### Exercise description
For the entries below, say how many lines include the word "agent" and add nothing else.

### Information provided
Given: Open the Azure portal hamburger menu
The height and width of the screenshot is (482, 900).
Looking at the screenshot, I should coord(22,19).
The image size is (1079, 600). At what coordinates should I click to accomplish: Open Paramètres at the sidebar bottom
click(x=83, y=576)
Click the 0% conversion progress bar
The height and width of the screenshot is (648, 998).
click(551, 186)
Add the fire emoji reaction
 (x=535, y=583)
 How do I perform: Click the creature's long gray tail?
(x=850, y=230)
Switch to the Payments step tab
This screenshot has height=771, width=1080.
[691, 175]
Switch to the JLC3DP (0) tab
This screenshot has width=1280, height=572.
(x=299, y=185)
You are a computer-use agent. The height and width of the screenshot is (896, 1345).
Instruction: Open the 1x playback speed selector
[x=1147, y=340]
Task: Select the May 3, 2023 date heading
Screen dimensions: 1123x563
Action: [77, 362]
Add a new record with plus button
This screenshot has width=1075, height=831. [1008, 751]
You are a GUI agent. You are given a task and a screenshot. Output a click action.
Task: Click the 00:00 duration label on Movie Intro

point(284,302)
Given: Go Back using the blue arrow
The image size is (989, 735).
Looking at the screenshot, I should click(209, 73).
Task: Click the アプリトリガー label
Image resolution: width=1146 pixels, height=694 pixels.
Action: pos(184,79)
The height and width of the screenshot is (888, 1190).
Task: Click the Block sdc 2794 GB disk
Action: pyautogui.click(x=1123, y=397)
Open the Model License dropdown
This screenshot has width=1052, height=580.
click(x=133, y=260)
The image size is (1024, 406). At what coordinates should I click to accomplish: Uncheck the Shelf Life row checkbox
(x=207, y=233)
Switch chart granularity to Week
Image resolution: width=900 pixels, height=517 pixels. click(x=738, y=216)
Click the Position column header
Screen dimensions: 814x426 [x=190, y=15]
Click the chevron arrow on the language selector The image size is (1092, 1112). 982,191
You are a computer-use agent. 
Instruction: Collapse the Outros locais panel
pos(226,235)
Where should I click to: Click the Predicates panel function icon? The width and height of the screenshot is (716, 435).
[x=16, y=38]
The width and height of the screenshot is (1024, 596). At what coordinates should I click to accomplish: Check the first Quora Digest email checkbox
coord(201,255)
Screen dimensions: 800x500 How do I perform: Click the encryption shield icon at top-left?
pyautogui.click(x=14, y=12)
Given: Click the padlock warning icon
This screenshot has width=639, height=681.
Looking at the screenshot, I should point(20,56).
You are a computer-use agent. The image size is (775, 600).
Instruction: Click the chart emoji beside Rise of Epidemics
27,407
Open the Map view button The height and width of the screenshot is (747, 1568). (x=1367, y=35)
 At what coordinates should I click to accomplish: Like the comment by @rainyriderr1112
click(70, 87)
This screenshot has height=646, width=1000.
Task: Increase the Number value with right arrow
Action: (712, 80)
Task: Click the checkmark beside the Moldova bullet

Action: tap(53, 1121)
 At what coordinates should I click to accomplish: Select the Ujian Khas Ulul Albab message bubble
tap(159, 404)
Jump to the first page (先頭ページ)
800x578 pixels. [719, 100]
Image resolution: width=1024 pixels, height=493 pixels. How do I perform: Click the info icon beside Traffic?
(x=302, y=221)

### Solution
4